[Start of Attachment]
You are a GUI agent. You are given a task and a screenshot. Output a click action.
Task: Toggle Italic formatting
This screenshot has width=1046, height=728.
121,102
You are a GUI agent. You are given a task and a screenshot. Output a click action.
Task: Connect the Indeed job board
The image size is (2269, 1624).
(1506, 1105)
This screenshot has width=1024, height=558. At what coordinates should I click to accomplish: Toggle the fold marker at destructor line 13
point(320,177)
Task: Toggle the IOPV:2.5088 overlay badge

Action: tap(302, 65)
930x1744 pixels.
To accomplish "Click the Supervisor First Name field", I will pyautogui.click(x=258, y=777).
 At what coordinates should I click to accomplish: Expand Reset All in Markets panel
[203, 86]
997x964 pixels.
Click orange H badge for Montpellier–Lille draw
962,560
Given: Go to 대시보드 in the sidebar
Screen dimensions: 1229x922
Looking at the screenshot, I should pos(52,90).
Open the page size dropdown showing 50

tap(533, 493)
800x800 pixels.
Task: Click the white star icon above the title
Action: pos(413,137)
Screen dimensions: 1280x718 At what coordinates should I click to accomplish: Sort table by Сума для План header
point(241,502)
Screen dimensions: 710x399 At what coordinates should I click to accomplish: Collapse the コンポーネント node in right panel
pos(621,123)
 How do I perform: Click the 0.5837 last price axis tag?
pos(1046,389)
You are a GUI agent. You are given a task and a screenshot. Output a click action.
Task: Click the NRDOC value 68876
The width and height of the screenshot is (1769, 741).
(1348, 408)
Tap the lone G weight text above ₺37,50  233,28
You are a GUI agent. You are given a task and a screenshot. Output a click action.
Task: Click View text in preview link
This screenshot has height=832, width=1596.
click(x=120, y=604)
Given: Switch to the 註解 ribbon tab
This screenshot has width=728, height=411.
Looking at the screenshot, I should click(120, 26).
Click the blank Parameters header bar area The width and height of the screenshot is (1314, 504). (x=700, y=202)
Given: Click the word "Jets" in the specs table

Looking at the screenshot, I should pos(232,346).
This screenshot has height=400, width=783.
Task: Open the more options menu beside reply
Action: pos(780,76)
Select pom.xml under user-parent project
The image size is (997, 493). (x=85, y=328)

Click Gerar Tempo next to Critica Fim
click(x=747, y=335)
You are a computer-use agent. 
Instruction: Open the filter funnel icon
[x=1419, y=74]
[End of Attachment]
■ **Exercise directions**:
Give back exactly the lines starting at the one with "Tap the lone" and running to the end of the listing. Include both ends.

■ **Exercise response**:
Tap the lone G weight text above ₺37,50  233,28
You are a GUI agent. You are given a task and a screenshot. Output a click action.
Task: Click View text in preview link
This screenshot has height=832, width=1596.
click(x=120, y=604)
Given: Switch to the 註解 ribbon tab
This screenshot has width=728, height=411.
Looking at the screenshot, I should click(120, 26).
Click the blank Parameters header bar area The width and height of the screenshot is (1314, 504). (x=700, y=202)
Given: Click the word "Jets" in the specs table

Looking at the screenshot, I should pos(232,346).
This screenshot has height=400, width=783.
Task: Open the more options menu beside reply
Action: pos(780,76)
Select pom.xml under user-parent project
The image size is (997, 493). (x=85, y=328)

Click Gerar Tempo next to Critica Fim
click(x=747, y=335)
You are a computer-use agent. 
Instruction: Open the filter funnel icon
[x=1419, y=74]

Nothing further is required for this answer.